═══ DATA RECORDS ═══
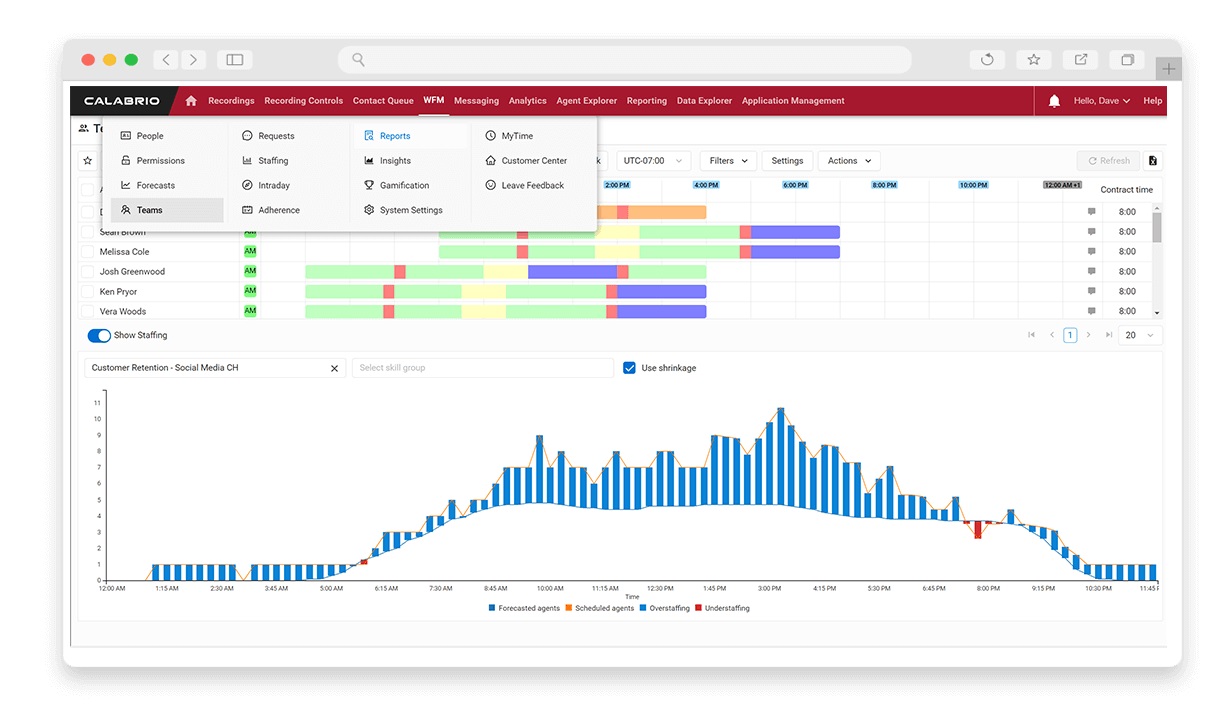Expand the Actions dropdown menu
The image size is (1231, 719).
pyautogui.click(x=848, y=161)
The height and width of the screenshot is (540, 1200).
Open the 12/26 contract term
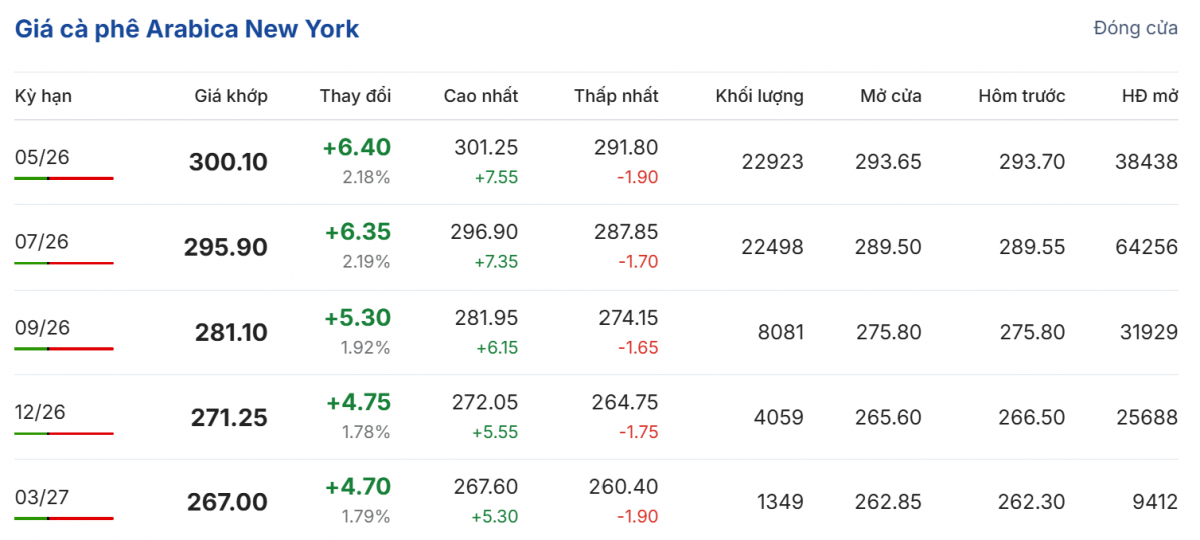pos(42,412)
═══
WORK ITEM:
What is needed is an exact restatement of every line from the one containing "The height and" through the last line of the records, pictures left out.

SOLUTION:
The height and width of the screenshot is (540, 1200).
Open the 12/26 contract term
pos(42,412)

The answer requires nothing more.